Standards Association of Zimbabwe certification director Sebastian Zuze said Government was working on a standards regulatory authority because it was critical for local industry to be competitive globally and to produce quality products.

This comes amid revelations that a number of local companies, especially in construction, were providing substandard products and service, which riled consumers.

Mr Zuze said a regulatory authority was fundamental for Zimbabwe to comply with international norms on trade, and so the initiative by Government was not designed to punish industry, but to make sure its products met expectations of consumers.

“Having noted that industry are not taking these issues of standards seriously , the Government has put in place a regulatory authority, which is the Zimbabwe Quality Standards Regulatory Authority,” Mr Zuze said.

SAZ will remain in place.

“The Standards Association of Zimbabwe will remain there in its role as facilitator of development of Standards. However, this standards authority will have the power to enforce (minimum quality) standards as a regulator,” Mr Zuze said.

“The major highlight of the Bill is that if goods do not comply, they can be confiscated and disposed of. The regulatory authority, unlike other bodies which just say your goods do not comply, will have authority to confiscate and dispose.”

Mr Zuze said the Bill had provisions that provided for protection of consumer rights.

This authority is being set up through an Act of Parliament with the process now at an advanced level, Bill stage, spearheaded by the Ministry of Industry and Trade.

“What is important is for industry to get hold of the draft Bill and understand the compliance issues arising from this Bill so that they are more proactive and become compliant (in advance) so that it is not seen as a barrier to trade,” he said.

Mr Zuze said local industry played second fiddle to imports because the foreign producers followed specific standards that guaranteed efficiency and high quality.

“We are not doing well (in terms of competitiveness) because we are not doing it the best way. Standards mean you are looking at the best way of doing something.

“Those countries which are more competitive than us, if you look at the heart of what they doing, they use standards. The look at the best way of managing energy, best way to utilise labour, best way to achieve efficiencies and effectiveness in their operations, which elements contained in standards,” he said.

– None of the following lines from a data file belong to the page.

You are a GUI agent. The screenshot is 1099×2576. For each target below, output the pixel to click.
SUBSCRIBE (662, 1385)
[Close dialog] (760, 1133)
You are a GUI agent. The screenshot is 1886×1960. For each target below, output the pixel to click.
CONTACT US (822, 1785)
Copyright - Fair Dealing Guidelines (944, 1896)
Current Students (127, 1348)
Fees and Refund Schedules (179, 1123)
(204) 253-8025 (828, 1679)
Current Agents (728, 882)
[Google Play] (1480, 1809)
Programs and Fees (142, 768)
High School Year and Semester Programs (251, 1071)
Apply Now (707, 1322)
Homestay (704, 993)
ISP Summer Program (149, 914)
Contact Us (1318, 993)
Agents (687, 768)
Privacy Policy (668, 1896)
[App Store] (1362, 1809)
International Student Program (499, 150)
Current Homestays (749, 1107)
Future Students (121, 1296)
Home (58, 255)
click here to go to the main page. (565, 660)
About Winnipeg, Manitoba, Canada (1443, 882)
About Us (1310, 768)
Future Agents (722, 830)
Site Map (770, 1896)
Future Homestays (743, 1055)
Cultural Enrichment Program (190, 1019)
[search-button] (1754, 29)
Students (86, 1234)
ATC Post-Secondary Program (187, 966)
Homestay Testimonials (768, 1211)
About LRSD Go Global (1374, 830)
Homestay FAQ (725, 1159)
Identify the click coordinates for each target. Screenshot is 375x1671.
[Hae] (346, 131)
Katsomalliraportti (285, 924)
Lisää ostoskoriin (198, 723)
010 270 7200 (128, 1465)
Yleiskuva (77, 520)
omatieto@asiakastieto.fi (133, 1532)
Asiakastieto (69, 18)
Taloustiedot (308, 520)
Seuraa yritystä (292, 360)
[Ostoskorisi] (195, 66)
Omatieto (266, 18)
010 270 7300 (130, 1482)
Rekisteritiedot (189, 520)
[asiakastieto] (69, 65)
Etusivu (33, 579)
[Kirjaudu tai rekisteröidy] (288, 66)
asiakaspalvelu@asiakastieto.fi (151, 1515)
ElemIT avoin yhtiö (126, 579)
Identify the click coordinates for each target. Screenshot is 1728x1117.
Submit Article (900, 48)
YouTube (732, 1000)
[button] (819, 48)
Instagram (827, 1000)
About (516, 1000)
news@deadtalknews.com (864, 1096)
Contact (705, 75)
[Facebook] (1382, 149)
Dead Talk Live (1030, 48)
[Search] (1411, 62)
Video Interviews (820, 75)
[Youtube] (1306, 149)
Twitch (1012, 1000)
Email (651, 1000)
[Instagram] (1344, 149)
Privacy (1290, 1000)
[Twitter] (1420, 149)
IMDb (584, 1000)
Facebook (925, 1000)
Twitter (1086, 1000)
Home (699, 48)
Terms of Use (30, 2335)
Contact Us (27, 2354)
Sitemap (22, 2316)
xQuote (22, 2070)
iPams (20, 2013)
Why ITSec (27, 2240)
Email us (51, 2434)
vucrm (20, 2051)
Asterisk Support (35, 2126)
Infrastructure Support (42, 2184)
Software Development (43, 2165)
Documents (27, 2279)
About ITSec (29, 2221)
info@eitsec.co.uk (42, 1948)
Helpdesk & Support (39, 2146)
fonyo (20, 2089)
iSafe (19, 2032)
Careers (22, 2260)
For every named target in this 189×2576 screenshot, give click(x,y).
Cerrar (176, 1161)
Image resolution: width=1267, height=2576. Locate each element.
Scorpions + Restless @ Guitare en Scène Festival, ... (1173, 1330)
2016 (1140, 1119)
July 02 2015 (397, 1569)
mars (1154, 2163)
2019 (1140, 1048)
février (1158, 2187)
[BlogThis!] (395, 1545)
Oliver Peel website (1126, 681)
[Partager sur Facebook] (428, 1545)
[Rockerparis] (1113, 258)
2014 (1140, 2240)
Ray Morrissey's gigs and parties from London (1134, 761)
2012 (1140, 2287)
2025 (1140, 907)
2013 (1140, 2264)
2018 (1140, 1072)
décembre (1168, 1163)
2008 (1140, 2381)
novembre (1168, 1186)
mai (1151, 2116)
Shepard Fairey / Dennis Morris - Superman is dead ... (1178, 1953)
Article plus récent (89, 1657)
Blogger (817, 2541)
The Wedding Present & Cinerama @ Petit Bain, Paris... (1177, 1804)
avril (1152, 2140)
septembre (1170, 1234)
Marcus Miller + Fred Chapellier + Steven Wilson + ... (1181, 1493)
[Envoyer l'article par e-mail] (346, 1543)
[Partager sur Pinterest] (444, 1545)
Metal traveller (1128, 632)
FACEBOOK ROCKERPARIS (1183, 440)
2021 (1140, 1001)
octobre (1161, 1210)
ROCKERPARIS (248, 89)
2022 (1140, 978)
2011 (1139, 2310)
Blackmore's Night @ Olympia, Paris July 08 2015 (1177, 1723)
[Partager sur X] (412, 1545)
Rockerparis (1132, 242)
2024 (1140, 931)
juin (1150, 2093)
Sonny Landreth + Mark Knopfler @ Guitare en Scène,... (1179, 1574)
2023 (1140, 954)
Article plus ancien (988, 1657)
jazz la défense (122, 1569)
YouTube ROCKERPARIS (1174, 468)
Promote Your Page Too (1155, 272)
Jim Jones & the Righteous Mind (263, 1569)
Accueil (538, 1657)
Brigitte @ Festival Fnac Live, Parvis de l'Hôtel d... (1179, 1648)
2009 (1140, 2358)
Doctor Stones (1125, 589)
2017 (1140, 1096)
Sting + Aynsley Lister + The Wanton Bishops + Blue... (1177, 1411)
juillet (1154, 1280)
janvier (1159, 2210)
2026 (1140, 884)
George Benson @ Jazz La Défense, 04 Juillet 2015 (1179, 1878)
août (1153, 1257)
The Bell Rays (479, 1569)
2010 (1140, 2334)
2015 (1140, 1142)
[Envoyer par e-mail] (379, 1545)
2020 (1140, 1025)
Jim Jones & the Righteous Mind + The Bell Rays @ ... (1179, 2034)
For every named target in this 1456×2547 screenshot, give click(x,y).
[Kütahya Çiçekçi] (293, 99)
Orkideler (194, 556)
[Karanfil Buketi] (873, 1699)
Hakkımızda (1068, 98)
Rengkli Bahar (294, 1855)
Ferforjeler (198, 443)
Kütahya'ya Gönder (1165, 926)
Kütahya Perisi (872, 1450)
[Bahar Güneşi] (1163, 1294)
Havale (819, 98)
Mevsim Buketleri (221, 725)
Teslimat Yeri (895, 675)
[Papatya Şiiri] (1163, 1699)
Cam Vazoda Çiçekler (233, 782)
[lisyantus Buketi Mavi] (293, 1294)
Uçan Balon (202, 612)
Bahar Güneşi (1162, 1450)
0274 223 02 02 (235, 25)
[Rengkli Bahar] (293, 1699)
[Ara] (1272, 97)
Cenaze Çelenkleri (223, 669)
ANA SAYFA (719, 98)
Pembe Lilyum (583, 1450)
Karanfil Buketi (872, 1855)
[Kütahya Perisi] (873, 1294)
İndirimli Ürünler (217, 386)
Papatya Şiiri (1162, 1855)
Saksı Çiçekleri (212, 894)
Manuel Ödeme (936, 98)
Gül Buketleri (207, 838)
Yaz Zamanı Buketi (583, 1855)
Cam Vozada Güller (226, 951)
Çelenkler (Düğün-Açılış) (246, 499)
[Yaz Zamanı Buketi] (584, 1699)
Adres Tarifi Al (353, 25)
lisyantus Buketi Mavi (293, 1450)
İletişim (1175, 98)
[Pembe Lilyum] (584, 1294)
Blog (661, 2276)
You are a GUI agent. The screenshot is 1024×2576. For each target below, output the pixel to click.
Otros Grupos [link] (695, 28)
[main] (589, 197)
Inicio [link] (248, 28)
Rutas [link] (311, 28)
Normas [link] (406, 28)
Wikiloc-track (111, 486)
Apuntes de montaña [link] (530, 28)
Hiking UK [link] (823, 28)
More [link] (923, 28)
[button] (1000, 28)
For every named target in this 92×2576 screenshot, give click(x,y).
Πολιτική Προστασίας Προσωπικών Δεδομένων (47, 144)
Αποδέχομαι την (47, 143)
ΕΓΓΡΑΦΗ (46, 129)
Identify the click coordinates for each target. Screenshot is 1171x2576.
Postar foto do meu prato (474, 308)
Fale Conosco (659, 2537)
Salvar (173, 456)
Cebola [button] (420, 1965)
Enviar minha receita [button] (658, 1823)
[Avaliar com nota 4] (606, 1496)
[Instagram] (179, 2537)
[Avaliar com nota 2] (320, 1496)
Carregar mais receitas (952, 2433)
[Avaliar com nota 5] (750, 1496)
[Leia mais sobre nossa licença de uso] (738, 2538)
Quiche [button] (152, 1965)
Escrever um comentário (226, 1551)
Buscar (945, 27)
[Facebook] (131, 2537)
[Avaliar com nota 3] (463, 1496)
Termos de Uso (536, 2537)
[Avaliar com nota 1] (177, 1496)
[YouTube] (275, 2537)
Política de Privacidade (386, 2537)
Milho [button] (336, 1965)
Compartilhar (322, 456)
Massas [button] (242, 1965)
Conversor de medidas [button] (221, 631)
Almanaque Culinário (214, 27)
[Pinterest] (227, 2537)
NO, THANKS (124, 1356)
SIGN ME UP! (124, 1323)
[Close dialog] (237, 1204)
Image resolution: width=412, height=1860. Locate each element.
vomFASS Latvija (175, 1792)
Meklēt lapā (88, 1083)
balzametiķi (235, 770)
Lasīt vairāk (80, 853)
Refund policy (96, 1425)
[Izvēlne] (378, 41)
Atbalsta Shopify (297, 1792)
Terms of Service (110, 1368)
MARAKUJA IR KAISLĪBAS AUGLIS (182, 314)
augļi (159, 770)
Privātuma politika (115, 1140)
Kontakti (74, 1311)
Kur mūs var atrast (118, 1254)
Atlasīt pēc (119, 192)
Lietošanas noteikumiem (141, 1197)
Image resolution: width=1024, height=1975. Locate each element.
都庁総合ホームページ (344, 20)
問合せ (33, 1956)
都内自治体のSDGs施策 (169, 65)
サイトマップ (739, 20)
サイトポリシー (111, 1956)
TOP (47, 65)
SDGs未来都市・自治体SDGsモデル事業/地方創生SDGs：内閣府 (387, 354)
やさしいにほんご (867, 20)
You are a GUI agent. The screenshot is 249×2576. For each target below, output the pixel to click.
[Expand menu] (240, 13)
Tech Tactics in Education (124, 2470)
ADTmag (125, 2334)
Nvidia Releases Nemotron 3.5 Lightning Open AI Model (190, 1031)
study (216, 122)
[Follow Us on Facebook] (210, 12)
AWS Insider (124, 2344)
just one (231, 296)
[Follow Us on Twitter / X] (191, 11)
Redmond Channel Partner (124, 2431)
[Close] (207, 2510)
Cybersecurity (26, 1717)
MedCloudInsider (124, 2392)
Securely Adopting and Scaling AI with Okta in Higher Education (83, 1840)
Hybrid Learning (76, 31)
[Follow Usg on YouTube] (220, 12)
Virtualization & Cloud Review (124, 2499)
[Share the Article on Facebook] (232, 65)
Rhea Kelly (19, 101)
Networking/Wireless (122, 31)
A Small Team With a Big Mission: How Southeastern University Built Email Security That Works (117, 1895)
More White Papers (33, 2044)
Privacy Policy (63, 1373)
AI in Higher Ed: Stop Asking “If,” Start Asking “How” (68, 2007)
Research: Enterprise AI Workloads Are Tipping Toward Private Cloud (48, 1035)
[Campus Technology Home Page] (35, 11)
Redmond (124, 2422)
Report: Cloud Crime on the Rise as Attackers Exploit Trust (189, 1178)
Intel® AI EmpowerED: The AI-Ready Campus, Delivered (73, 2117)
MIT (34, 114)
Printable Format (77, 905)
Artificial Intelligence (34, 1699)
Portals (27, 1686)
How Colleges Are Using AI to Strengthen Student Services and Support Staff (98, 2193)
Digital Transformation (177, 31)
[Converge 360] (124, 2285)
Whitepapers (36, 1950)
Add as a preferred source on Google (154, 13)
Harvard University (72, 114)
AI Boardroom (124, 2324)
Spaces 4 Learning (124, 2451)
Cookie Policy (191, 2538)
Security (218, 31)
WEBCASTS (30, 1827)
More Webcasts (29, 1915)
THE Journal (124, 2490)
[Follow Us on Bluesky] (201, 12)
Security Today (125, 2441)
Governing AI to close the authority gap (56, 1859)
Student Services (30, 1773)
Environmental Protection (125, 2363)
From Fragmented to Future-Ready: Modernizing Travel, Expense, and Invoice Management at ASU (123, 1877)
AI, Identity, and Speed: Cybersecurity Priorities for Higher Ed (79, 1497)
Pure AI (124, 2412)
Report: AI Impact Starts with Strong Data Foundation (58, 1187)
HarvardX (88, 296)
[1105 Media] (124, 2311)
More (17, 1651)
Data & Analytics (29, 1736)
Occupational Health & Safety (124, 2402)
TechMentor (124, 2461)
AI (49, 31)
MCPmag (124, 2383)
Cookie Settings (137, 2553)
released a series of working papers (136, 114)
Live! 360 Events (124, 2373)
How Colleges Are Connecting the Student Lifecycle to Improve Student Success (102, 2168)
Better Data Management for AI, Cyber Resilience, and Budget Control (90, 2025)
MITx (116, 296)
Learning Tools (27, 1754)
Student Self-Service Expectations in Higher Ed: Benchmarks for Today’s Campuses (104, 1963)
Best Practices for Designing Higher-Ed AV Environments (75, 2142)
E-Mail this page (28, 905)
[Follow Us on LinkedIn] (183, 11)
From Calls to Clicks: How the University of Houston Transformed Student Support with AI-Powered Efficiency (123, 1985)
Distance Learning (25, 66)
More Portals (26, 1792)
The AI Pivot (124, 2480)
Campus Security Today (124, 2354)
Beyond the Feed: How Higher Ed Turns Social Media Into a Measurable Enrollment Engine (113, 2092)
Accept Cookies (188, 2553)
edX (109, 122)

The SAZ certification director said that many countries had standards regulators and cases in point were neighbouring South Africa and Kenya in East Africa.

“We actually have been behind in enforcing standards. Other countries have regulatory bodies, which work closely with industry. Industry should participate and work with SAZ, as a developer and facilitator of standards,” he said.

Mr Zuze said local industry was being consulted for its input in the current process to establish a regulatory board that will compel adherence to set benchmarks.

He said, generally, the interest and adoption of set standards in Zimbabwe was growing. This was on the back of initiatives by SAZ to raise awareness in local firms.

However, there is concern that small to medium enterprises regarded the need to comply with minimum standards as a preserve for the bigger companies. For instance, only 200 local companies are certified to the quality management standard.